▸ Assignment
Quote only the lines that start at the line with "You are a GUI" and run to the end of the entries; omit the pictures.
═════ Data for review
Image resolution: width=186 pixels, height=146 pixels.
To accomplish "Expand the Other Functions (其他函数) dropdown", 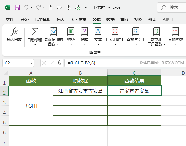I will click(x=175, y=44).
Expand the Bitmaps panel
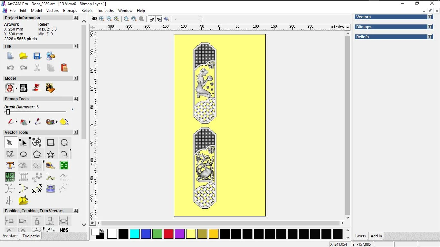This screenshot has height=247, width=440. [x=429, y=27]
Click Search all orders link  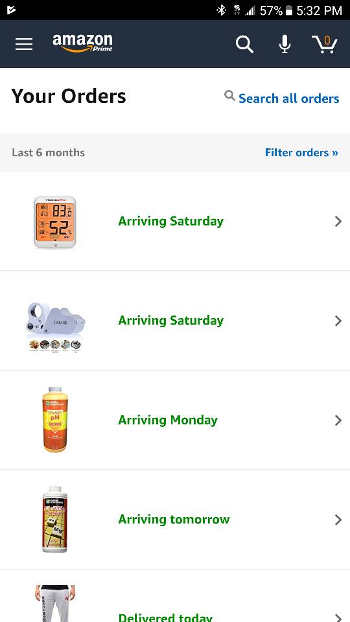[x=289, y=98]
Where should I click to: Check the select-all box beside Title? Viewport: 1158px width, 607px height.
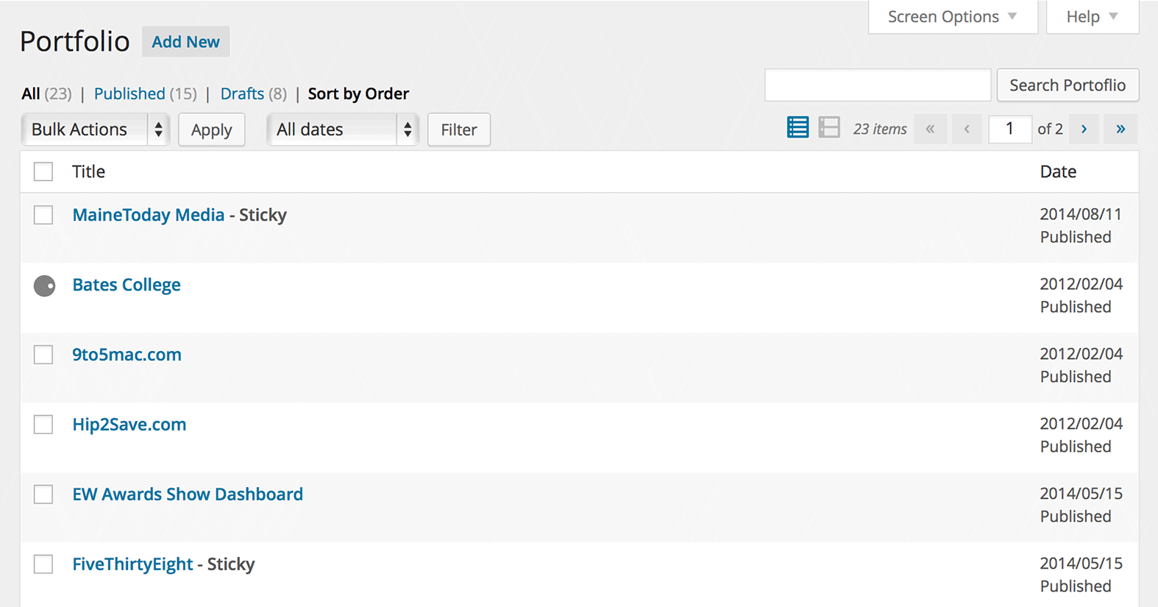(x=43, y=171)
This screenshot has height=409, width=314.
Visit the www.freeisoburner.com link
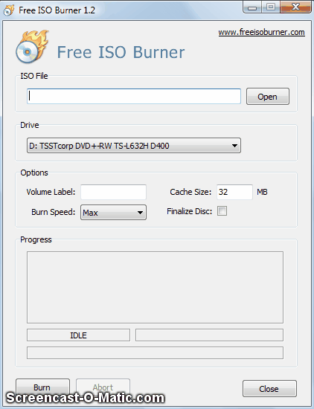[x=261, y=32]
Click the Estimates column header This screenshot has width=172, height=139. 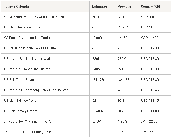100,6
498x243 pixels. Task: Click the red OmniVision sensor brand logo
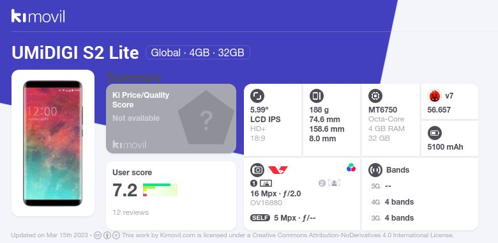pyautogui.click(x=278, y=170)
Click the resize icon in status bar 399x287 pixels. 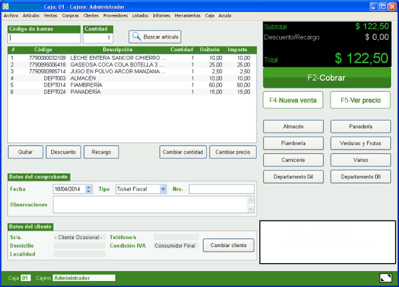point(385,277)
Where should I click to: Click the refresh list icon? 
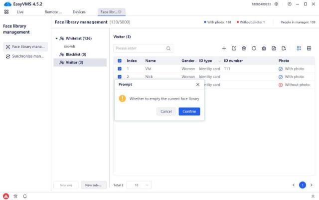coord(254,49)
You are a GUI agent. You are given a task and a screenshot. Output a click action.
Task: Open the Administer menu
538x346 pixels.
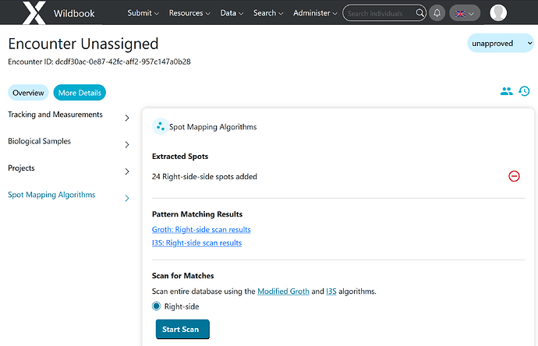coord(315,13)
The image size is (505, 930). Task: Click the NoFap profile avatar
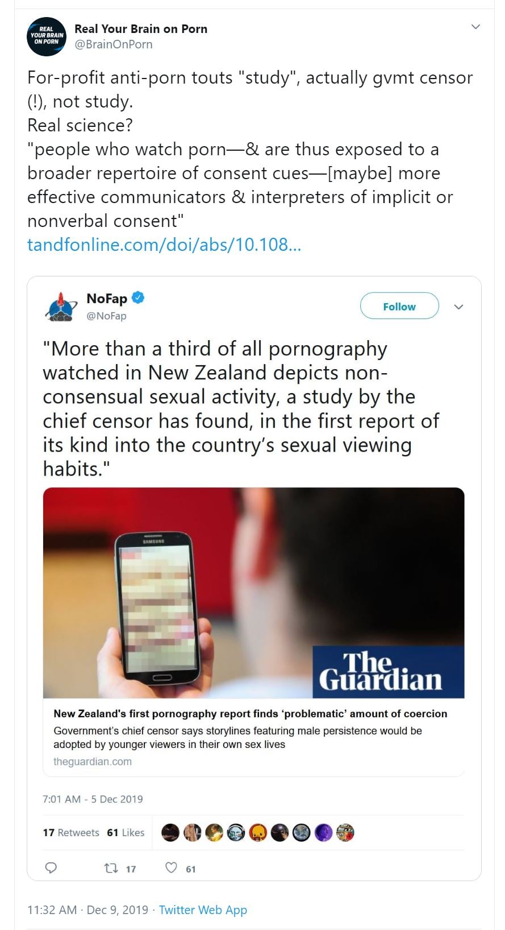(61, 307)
══════════
▸ Response area
You are a GUI agent. You are given a task and a screenshot. Output a click action.
Task: Open the Administer menu
538x346 pixels.
coord(315,13)
The image size is (505, 930). Task: Click the NoFap profile avatar
(61, 307)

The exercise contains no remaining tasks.